The ability of lower-level officials to testify about internal executive branch matters without permission can be subject to dispute. The executive branch sometimes claims that such matters are privileged. Still, it has limited ability to block officials who have been subpoenaed by Congress and who want to comply with those legal demands to testify.

A third expected witness at the June 24 hearing is Donald Ayer, who served as deputy attorney general in the first George Bush administration when Mr. Barr led the department’s Office of Legal Counsel in 1989 and 1990, before Mr. Barr succeeded him as deputy attorney general and then ascended to his first stint as attorney general. Mr. Ayer has been a frequent critic of Mr. Barr.

Republicans on the Judiciary Committee can invite a witness of their own but have not selected one, according to a committee aide.

Mr. Zelinsky, an assistant United States attorney in Maryland, had been a member of the office of Robert S. Mueller III, the special counsel appointed to lead the investigation into whether Trump campaign officials coordinated with the Russian government in its 2016 election interference operation. He continued to handle the case against Mr. Stone, which spun off that inquiry.

In February, when Mr. Stone was due to be sentenced for crimes related to trying to sabotage a separate congressional inquiry into the Russian matter in order to protect Mr. Trump, Mr. Zelinsky was one of four career prosecutors who abruptly withdrew from the case shortly before the Justice Department revised its recommendation for Mr. Stone’s sentence.

The department had just suggested a sentence seven to nine years, in line with standard guidelines. But Mr. Trump then attacked the recommendation on Twitter as unfair, and department political appointees, overruling career prosecutors, submitted a revised recommendation seeking greater leniency.

A Federal District Court judge ultimately sentenced Mr. Stone to slightly more than three years in prison. But the sequence set off an uproar over whether Mr.
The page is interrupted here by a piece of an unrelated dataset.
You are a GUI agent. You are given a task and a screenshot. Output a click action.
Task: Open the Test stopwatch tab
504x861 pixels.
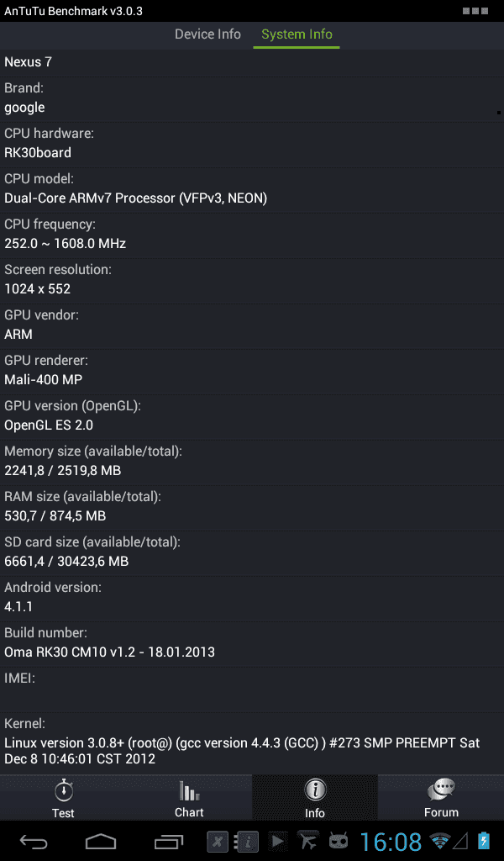[63, 797]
Barr was giving special treatment to a presidential ally, and led Mr. Barr to say in an interview that he wanted Mr. Trump to stop commenting on cases in public.

Robert S. Litt, a former general counsel for the Office of the Director of National Intelligence, who is representing Mr. Zelinsky, said his client “has received a subpoena and he will comply with the subpoena to the extent appropriate.”

He declined to say what Mr. Zelinsky would discuss. A Democratic aide said that Mr. Zelinsky would testify about what happened in the sentencing of Mr. Stone and that Mr. Elias would testify about purportedly improperly motivated activity by the Antitrust Division. The aide provided no further details about Mr. Elias’s expected disclosures.

But Mr. Elias’s service in the Antitrust Division coincides with an inquiry into a deal struck by four major automakers with the State of California. Under the deal, Ford, Honda, Volkswagen and BMW would voluntarily continue to improve fuel efficiency and reduce emissions on new cars, despite the Trump administration’s rollback of federal standards.

Mr. Trump has attacked the deal on Twitter, and congressional Democrats accused the Justice Department of starting the antitrust inquiry for political reasons. The Justice Department dropped the inquiry earlier this year, but not before the prospect of legal scrutiny scared off Mercedes-Benz, which was said to have been close to joining the deal with California.